## Task requirements
Copy the listing exactly as given. Omit every picture.
★ ★ ★ ★
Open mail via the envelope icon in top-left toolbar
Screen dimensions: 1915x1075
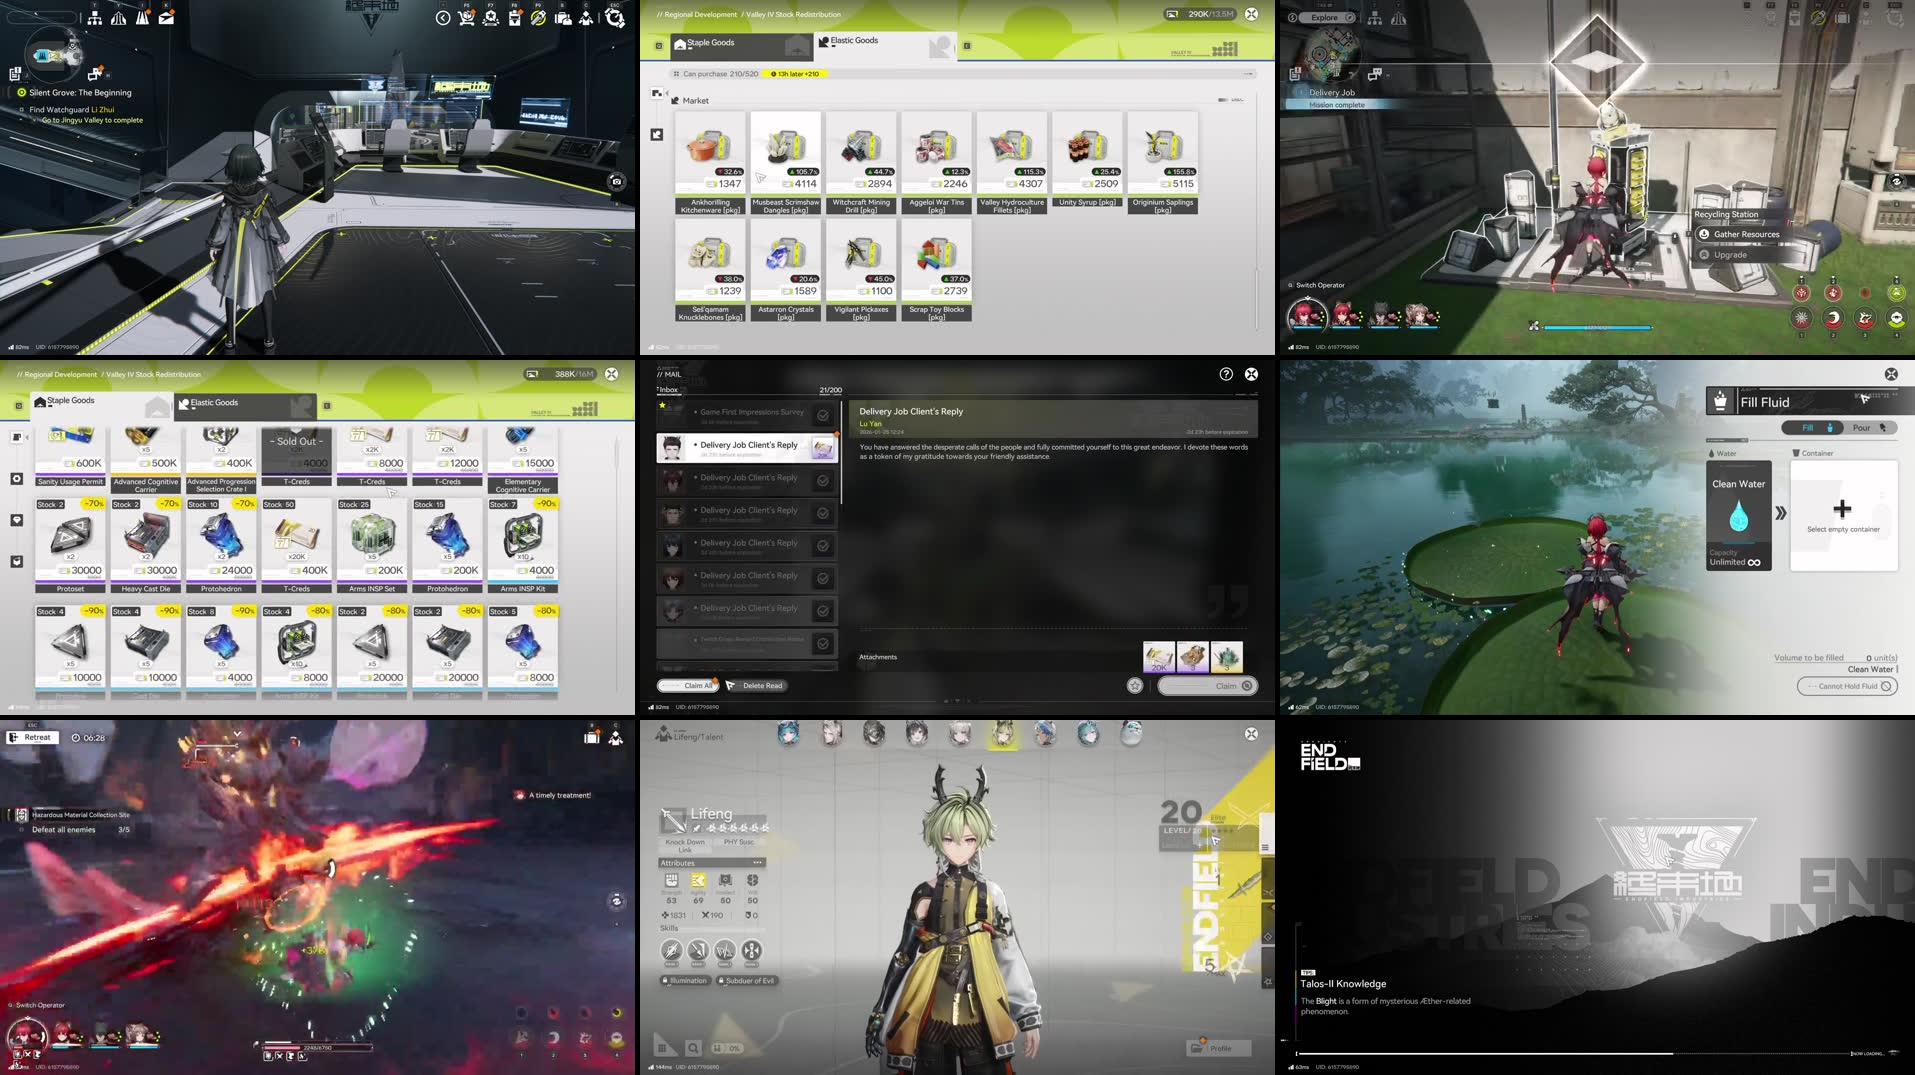pos(167,18)
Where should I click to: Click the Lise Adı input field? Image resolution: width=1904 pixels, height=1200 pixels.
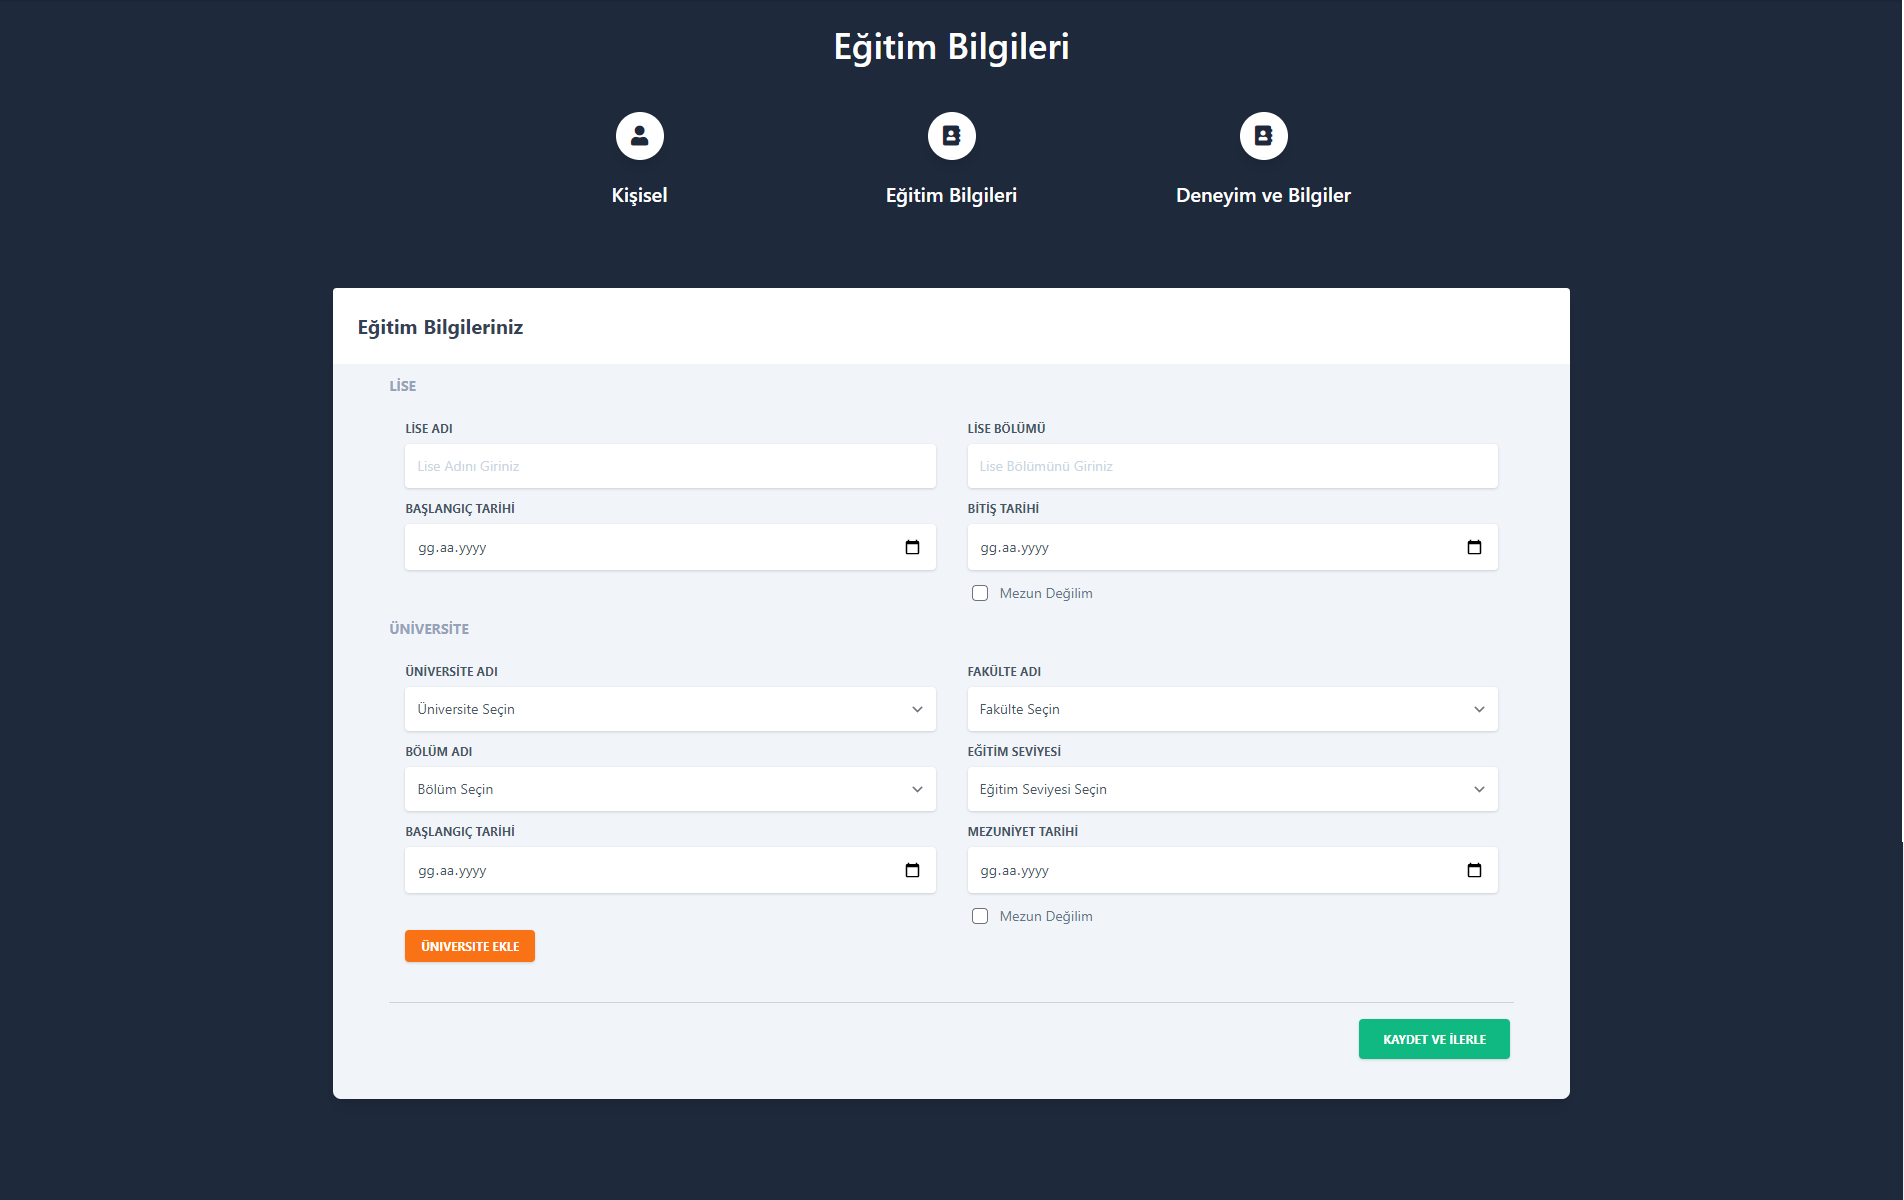pyautogui.click(x=670, y=466)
★ ★ ★ ★
## Answer space
Open mail via the envelope icon in top-left toolbar
Screen dimensions: 1915x1075
pos(167,18)
Where should I click to: Click the Lise Adı input field? Image resolution: width=1904 pixels, height=1200 pixels.
pyautogui.click(x=670, y=466)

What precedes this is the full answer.